How is it that companies who build their network with expensive name brand gear often are more successful?

Answer #1: Thats debatable. Do you not recall year 2000. 26 of the largest 29 telecom companies filed for Bankruptcy. Name brand ment bankrupt. Even for Cisco! Lets not forget who the largest investor was in Cogent, now Cisco's owned network. There is some irony here. I'm happy with Cogent. I put my confidence in Cogent a soley Cisco Name Brand equipment network. Well for my backbone that is. Even though I religious have chosen a proprietary modification of Open Source on our local transport network. But Cogent's bankruptcy was highly due to not being able to afford their own Cisco equipment. So moral of this story... USe Cisco when someone else pays for it, so they go bankrupt and not you.

Answer #2: Because people that can afford name brand have capitol and funding. And logically companies that have adequate capitol and funding often do better than companies that do not. The missing peice of this puzzle is.... How well would a company with equivellent funding and capitol do if they chose Open Source instead? I'd argue they'd be a stunning success. The only difference is that they would be more likely to invest more in their employees than in their equipment vendors. Possibly encourage migratation to an employee owned company, or where the wealth got spread more evenly between the participants.

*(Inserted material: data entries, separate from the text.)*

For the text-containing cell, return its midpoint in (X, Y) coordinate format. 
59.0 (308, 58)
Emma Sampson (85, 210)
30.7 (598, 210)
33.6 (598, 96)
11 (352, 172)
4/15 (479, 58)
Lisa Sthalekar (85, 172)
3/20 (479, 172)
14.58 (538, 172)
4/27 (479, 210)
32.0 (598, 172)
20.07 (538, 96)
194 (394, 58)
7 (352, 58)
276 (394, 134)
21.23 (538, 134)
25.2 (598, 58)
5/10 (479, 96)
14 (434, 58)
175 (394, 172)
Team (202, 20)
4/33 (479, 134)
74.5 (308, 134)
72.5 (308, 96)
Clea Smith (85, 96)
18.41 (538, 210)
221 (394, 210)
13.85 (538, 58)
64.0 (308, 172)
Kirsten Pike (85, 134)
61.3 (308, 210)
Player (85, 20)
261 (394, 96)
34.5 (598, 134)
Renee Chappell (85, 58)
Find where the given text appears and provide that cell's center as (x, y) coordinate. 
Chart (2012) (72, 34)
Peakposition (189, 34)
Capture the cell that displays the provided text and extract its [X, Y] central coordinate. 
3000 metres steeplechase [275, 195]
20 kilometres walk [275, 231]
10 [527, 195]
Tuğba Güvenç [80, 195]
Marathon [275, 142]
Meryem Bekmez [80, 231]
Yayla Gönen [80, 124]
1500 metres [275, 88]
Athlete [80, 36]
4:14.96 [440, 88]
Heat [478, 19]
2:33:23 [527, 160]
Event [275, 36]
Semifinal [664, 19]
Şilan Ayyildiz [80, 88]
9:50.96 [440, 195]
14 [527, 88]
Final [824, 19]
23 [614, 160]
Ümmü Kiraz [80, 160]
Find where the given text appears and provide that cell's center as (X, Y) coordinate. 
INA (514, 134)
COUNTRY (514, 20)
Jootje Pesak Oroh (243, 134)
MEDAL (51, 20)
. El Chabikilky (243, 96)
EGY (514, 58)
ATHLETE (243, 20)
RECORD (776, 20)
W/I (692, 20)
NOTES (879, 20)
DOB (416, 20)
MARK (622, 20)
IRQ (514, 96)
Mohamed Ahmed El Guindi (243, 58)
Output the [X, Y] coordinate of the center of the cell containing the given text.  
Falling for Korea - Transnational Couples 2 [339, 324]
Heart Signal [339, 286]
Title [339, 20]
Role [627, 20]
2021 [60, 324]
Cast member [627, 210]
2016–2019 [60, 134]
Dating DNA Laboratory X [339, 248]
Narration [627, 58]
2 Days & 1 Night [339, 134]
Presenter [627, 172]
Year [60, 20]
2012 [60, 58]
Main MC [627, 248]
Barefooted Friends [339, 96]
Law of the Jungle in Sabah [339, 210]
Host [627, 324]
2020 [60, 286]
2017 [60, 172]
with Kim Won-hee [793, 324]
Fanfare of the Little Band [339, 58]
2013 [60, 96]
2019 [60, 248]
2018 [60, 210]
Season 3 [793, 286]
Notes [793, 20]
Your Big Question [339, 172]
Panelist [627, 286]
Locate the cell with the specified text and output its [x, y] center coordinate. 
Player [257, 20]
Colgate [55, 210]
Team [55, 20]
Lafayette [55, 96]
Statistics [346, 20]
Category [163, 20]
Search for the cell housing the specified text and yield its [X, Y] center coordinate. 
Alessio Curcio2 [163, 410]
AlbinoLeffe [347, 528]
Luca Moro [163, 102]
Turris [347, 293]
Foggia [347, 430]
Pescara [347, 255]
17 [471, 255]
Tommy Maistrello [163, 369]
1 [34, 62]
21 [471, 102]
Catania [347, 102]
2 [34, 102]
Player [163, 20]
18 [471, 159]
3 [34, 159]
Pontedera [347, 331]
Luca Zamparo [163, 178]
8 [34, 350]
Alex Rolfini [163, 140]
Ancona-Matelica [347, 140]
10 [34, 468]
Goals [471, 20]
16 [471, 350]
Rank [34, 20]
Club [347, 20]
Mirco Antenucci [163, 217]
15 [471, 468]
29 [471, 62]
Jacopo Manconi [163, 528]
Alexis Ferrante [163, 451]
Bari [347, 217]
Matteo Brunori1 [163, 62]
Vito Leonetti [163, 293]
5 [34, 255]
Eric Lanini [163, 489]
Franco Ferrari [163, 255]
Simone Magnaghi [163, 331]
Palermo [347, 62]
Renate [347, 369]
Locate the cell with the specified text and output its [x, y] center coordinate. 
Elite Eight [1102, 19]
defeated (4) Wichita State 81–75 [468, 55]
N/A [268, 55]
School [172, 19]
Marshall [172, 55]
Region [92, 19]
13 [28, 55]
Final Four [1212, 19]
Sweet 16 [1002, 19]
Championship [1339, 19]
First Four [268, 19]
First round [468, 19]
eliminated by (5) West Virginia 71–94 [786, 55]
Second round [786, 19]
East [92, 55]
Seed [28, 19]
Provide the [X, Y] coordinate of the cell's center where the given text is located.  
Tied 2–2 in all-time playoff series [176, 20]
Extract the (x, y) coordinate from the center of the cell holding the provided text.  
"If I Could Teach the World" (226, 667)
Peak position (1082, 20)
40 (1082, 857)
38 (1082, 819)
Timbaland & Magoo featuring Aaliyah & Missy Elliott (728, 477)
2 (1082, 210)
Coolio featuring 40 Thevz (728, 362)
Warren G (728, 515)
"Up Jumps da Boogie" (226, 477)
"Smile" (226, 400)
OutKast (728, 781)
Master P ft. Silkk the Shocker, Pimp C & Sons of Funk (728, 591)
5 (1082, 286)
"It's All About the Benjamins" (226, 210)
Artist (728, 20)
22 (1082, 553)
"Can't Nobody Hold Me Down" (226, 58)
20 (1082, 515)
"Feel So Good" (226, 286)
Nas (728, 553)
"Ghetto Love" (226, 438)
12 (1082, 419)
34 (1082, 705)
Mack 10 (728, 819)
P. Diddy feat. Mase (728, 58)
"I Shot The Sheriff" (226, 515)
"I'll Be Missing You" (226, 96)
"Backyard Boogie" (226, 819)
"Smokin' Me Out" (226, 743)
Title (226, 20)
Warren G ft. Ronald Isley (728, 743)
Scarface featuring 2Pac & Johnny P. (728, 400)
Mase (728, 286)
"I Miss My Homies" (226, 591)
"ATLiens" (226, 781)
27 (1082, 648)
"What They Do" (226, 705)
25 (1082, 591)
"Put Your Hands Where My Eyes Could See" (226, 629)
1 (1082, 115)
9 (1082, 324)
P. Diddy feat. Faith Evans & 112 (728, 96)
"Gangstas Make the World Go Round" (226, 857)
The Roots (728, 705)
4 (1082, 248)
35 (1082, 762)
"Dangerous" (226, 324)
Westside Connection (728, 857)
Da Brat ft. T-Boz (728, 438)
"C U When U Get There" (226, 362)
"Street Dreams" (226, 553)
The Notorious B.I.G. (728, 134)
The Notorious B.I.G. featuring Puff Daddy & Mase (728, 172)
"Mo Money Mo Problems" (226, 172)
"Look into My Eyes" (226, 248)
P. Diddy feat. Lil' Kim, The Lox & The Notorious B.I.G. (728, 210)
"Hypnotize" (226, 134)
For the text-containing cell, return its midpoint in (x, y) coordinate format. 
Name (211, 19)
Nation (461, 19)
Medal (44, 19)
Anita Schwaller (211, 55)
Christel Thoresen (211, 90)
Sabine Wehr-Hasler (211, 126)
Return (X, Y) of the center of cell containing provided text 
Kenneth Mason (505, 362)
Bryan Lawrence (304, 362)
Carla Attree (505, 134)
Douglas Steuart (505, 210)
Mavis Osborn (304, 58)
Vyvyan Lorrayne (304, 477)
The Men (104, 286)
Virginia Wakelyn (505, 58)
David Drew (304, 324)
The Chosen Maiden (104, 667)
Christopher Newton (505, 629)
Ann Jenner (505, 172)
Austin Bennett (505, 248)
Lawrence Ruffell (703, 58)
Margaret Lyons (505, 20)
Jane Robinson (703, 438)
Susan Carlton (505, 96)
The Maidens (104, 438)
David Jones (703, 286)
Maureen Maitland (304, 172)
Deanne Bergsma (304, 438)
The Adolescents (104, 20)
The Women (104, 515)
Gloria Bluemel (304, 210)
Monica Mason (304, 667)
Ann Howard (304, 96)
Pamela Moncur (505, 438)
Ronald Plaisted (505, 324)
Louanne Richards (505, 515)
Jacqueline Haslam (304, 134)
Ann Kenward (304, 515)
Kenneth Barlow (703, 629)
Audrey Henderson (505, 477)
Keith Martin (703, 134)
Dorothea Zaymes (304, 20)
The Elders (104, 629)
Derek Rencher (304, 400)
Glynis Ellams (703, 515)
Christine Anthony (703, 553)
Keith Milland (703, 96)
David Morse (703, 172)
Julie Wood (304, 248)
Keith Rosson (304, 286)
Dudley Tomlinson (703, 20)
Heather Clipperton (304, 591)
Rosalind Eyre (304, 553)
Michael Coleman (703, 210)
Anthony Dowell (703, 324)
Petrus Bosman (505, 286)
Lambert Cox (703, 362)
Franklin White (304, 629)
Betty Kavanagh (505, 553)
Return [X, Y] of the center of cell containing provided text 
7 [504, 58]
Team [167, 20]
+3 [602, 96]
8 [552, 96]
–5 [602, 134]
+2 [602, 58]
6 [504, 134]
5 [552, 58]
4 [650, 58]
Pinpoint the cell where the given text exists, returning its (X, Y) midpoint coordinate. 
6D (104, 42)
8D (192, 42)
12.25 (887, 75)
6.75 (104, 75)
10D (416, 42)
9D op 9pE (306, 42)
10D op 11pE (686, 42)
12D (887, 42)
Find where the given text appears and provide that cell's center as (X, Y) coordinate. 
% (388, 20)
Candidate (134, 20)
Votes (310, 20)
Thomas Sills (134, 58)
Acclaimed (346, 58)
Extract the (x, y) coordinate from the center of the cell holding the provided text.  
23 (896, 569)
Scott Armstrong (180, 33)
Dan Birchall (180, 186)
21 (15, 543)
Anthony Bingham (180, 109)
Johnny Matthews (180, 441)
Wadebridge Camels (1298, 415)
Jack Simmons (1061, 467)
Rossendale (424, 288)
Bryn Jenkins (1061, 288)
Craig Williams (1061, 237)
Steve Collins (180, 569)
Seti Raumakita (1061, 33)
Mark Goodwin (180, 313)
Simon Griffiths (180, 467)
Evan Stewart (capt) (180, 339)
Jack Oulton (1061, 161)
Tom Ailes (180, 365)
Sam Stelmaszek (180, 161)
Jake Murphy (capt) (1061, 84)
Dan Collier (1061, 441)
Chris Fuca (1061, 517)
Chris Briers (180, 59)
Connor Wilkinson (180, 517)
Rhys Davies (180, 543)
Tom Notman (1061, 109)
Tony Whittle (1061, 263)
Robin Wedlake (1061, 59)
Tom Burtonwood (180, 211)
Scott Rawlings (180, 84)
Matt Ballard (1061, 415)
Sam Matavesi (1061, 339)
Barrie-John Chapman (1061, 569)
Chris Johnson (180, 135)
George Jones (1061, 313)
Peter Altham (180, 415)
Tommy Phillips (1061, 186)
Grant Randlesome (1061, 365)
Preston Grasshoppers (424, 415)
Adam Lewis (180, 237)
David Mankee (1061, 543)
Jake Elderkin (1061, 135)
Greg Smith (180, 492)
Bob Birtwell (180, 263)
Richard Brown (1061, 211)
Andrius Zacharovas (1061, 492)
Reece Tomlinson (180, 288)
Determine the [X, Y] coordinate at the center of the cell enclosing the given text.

I think you missed the boat on this topic. Large companies (well funded and capitolized) could do well with Open Source, because they are more likely to reach the economic proportion (growth) to spread the high cost of maintenance and software development between many subscibers. The providers that suffer from Open Source sometimes are the smaller ISPs. The reason is they under estimate the time involved in Open Source, and do not have enough scale (subscribers or revenue) to justify the costs of addative development.

Tom DeReggi
RapidDSL & Wireless, Inc
IntAirNet- Fixed Wireless Broadband


----- Original Message ----- From: "Matt Liotta" <[EMAIL PROTECTED]>
To: "WISPA General List" <wireless@wispa.org>
Sent: Tuesday, June 13, 2006 9:21 PM
Subject: Re: [WISPA] looking for a device


I disagree that many providers have used open source to their advantage. Certainly, many providers have used open source to save money over competitors, but have they beaten those competitors using their open source advantage? I'd suggest most have just squabbled whatever cost advantage they had with open source due to errors in their model elsewhere. How is it that companies who build their network with expensive name brand gear often are more successful?

-Matt

On Jun 13, 2006, at 9:02 PM, Tom DeReggi wrote:

Matt,

You brought up an excellent point regarding management gains with  MPLS.
In many cases, I'd argue MPLS the preferable choice. But MPLS is not always a viable choice, that VLAN can deliver viably. What I mean by that is... There is not yet a complete/stable/tried- and-true MPLS Open Source product on the market. (they exist but not recently updated or supported). Many providers have used Open Source to their advantage. Selecting MPLS may also mean migrating to a new foundation behind one's network. From Open Source to Name Brand. I'm not saying thats a bad thing. I'm just saying it might be more than a provider wants to do to accomplish their goals. VLAN allows an ISP to just drop it in. The trade off is a management headache. These comments are meant as a very generalized comment, there are obvious many exceptions to the view..

Tom DeReggi
RapidDSL & Wireless, Inc
IntAirNet- Fixed Wireless Broadband


----- Original Message ----- From: "Matt Liotta" <[EMAIL PROTECTED]>
To: "WISPA General List" <wireless@wispa.org>
Sent: Tuesday, June 13, 2006 7:58 AM
Subject: Re: [WISPA] looking for a device


Charles Wu wrote:

It is worth noting that you lose the benefits of routing protocols when you
bridge your network


The above is the number one reason against using VLANs for layer 2 transport. A second important issue to consider is management. Every device from end-to-end where you want to deliver layer 2 transport requires configuration if you use VLANs.

Both of the above issues are solved with MPLS. First, MPLS rides on top of your layer 3 network giving you all the benefits of routing protocols. Second, you only need to configure the edge device on either side of a layer 2 virtual circuit. All the devices in-between --including protection paths don't require additional configuration for each virtual circuit.